I have flown through that airport dozens of times and never missed a connection.


----------



## NW cannonball (May 16, 2014)

MSP is my home airport, so I never connect through there, but it isn't half as big as ORD, and bad weather is unlikely in OCT, so I'd agree not to worry much about a missed connection with an hour to change planes (not terminals) at MSP.

OTOH - my experience last Monday (thru Tuesday) mis-connecting at ORD kinda warps my viewpoint on connections for now 

Monday at O'hare - actually Tuesday at 1 am, was the first time I ever got the free blanket, pillow, and folding cot (for three hours) and the "amenity kit" at 04:30.

But the good thing about O'hare is -- CUS is only $5 and 50 minutes from ORD. I called Julie, left ORD for CUS at 05:10, and was on my way to STL on the Lincoln service at 07:00, making my connection West from STL on the River Runner to the SWC at KC.

At MSP, no Plan B using Amtrak.


----------



## saxman (May 16, 2014)

I use to be based at MSP so I know it well. Your AZO flight will be coming into the A or B gates or maybe the high end of the C gates. You're SFO flight will probably go from the G or F gates. MSP is pretty spread out and going from B to F is quite far. There's a people mover that goes from A/B gates to gate C2, then another 6-8 minute walk to the end of F. I'd say worst case scenario if you arrive at the end of A or B and have to go the end of F, you're talking a 10-15 minute walk/train ride. Best case scenario, you'll arrive in the C gates and go out of the G gates. Here you can take the skywalk from about C12 straight to G17. There are moving sidewalks all over the place too. Of course there's a small chance your SFO flight could leave from C or D as well. Kinda depends on what equipment you'll be on. They tend to put the 757's over on G and F. Delta Connection from AZO will always be at A, B, or the upper C's.


----------



## SarahZ (May 16, 2014)

saxman said:


> I use to be based at MSP so I know it well. Your AZO flight will be coming into the A or B gates or maybe the high end of the C gates. You're SFO flight will probably go from the G or F gates. MSP is pretty spread out and going from B to F is quite far. There's a people mover that goes from A/B gates to gate C2, then another 6-8 minute walk to the end of F. I'd say worst case scenario if you arrive at the end of A or B and have to go the end of F, you're talking a 10-15 minute walk/train ride. Best case scenario, you'll arrive in the C gates and go out of the G gates. Here you can take the skywalk from about C12 straight to G17. There are moving sidewalks all over the place too. Of course there's a small chance your SFO flight could leave from C or D as well. Kinda depends on what equipment you'll be on. They tend to put the 757's over on G and F. Delta Connection from AZO will always be at A, B, or the upper C's.

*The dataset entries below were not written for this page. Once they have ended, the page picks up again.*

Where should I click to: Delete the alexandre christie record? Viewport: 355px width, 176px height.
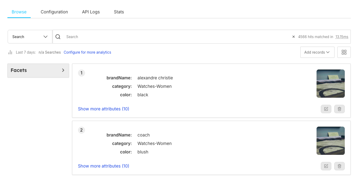tap(339, 109)
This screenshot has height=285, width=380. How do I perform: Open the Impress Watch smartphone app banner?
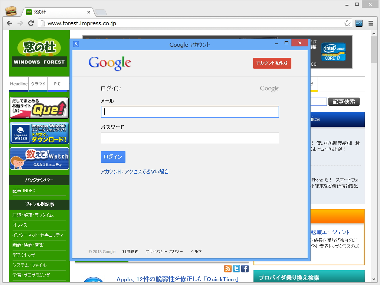pos(39,132)
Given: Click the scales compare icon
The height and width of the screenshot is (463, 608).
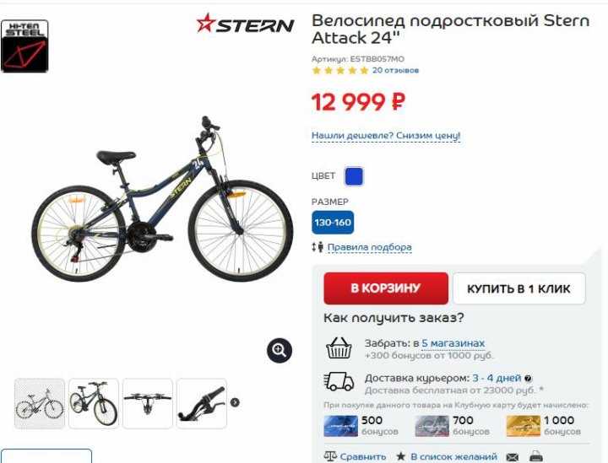Looking at the screenshot, I should click(330, 456).
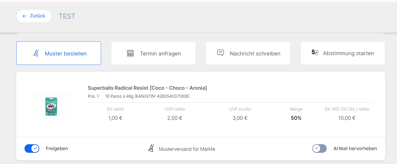
Task: Click the ballot icon for Abstimmung starten
Action: tap(315, 53)
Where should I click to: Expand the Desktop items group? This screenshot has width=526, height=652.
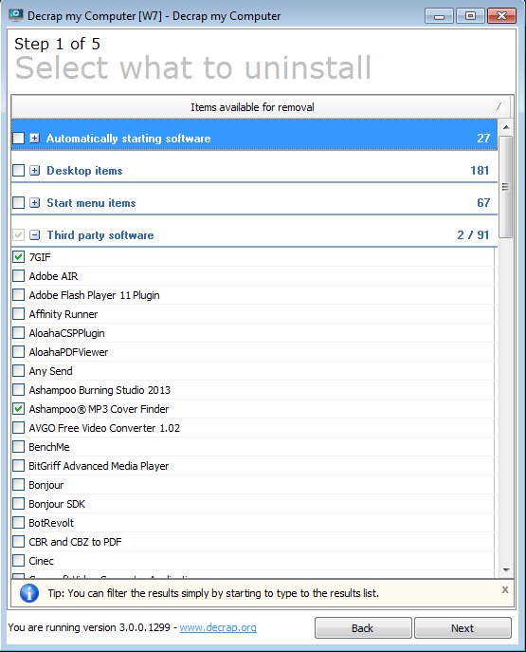(x=35, y=171)
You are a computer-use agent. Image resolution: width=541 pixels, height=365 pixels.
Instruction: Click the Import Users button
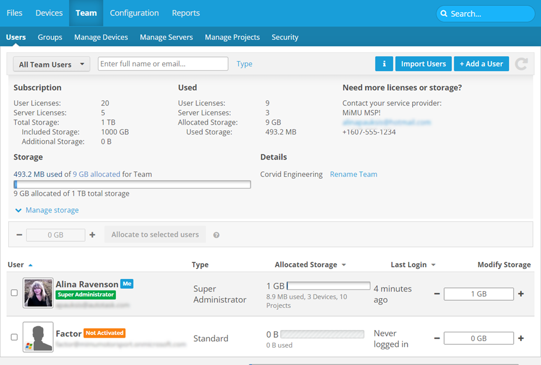coord(423,64)
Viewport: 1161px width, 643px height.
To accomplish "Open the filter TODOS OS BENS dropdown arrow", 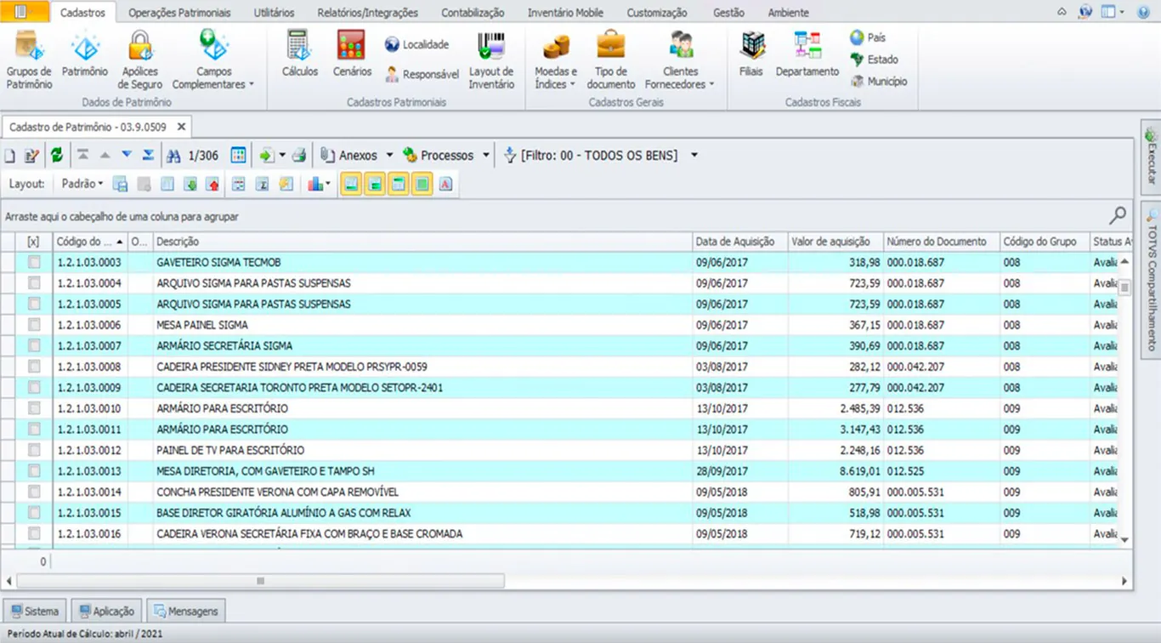I will tap(694, 156).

First of all, holy cow that was amazing and informative. Thank you!

Second of all, I assume I just reverse that since I'm coming in from SFO and departing to AZO?


----------



## saxman (May 16, 2014)

Yes


----------



## NorthShore (May 20, 2014)

But why would you want to make a close connection at MSP when that means you'll miss out on riding the light rail?


----------